As you can imagine, how you use life insurance as a tax-efficient part of your estate plan is very complicated. You’ll need the help of an attorney who specializes in estate planning. Keep in mind that unless you have an estate that reaches into the millions of dollars in net worth, estate tax considerations probably don’t apply. You, therefore, may not need life insurance for this purpose. But to be sure, it’s a good idea to ask a qualified expert.
Cash Value Life Insurance
If you've developed a substantial cash value in a permanent life insurance policy but are still paying premiums on it, consider your options carefully. If you want to stop paying premiums but keep the policy, reach out to the life insurance company about how this may be structured.

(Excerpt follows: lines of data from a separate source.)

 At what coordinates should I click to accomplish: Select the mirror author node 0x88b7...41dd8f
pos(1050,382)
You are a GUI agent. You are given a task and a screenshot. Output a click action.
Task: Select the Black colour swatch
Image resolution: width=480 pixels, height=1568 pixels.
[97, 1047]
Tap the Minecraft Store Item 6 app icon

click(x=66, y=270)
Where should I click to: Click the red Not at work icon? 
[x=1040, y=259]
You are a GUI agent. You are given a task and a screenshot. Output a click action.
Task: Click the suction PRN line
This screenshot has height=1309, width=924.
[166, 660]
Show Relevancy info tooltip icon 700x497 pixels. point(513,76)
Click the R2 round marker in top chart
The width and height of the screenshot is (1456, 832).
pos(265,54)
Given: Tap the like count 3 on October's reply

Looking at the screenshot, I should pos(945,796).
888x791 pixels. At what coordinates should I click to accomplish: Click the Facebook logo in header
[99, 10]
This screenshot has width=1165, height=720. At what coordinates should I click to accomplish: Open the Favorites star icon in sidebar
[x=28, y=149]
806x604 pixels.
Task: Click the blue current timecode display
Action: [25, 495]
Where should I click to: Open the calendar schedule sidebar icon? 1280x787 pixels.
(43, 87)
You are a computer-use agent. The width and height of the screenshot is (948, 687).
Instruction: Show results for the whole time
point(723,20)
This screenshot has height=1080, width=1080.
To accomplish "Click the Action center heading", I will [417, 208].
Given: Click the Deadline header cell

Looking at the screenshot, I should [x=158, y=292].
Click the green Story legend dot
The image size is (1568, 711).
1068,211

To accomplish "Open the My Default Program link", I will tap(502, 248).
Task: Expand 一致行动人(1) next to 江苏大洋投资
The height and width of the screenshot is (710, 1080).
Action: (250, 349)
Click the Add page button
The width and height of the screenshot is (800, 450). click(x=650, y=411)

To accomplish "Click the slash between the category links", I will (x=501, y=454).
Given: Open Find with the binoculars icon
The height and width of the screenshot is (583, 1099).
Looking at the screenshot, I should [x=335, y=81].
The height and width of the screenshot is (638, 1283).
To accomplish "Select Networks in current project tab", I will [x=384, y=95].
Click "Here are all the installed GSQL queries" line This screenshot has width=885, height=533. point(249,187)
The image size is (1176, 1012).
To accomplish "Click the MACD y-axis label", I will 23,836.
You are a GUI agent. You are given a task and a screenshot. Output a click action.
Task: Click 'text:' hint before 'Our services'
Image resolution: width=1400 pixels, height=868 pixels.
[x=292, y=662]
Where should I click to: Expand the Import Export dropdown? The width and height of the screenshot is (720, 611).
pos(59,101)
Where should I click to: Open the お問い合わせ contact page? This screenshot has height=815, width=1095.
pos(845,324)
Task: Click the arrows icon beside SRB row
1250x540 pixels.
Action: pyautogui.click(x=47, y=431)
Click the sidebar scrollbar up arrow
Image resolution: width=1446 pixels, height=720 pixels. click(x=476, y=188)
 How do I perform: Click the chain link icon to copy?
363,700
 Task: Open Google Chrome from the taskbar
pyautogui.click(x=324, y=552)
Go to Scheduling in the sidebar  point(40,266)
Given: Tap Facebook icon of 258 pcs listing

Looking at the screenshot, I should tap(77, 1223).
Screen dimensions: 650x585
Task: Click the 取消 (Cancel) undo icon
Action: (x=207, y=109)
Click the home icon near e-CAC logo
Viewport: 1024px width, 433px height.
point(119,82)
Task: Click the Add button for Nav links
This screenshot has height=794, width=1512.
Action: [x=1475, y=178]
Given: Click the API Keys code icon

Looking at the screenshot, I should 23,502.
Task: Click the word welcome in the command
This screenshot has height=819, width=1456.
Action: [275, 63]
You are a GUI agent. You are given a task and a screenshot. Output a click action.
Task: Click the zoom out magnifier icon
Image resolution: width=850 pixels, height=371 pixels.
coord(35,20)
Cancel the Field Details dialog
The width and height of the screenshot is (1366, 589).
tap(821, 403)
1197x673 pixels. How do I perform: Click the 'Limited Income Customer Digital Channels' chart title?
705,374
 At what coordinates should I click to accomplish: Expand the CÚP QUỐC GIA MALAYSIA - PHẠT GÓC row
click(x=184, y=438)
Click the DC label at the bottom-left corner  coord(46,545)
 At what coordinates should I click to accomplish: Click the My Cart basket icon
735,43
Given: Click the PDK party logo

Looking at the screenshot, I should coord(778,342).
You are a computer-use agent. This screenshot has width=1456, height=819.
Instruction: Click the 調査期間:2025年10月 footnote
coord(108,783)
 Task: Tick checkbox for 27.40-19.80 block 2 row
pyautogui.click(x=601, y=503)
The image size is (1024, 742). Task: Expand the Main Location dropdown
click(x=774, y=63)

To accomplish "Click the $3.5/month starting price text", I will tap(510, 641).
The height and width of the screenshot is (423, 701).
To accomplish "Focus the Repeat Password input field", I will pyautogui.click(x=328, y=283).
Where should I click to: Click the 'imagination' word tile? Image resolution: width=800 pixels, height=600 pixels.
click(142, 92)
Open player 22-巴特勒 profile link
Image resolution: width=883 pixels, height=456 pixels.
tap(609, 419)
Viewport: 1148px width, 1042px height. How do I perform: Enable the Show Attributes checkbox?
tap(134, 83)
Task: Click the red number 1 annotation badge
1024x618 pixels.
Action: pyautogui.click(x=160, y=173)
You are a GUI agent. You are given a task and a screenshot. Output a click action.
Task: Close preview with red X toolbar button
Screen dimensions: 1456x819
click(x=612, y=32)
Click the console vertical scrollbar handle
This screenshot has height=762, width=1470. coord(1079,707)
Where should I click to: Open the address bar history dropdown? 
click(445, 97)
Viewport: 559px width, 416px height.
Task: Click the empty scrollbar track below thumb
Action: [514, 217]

For example, you could settle for a reduced amount of paid-up life insurance on which no premiums are due.
If you no longer have a life insurance need and you want the cash value, surrendering your policy is one way to do that. But it can have significant tax consequences. The amount of cash surrender value you receive minus the policy basis (the amount of premiums you paid) is taxable. Talk to the life insurance company to understand what the taxable amount would be in your situation, then talk to a CPA to understand what you'd owe.
Also bear in mind that permanent life insurance policies have a surrender period that can last anywhere from a few to 20 years. During this time, a penalty is assessed if you surrender the policy.
The Bottom Line
It may seem counterproductive to give up having life insurance after so long, but the truth may be that you no longer need it. If you have no income to replace, very little debt, a self-sufficient family and no pricey concerns around settling your estate, there’s a good chance you can say goodbye to that policy. As far as estate planning goes, you could well need a different type of policy or major changes to your current one anyway.
This is the perfect question for a financial planner or a fee-only insurance consultant. Be careful about simply asking your insurance agent. Because they are often paid by commission, they might have an interest in keeping you on the policy even if you don’t need it, or having you exchange it for another one.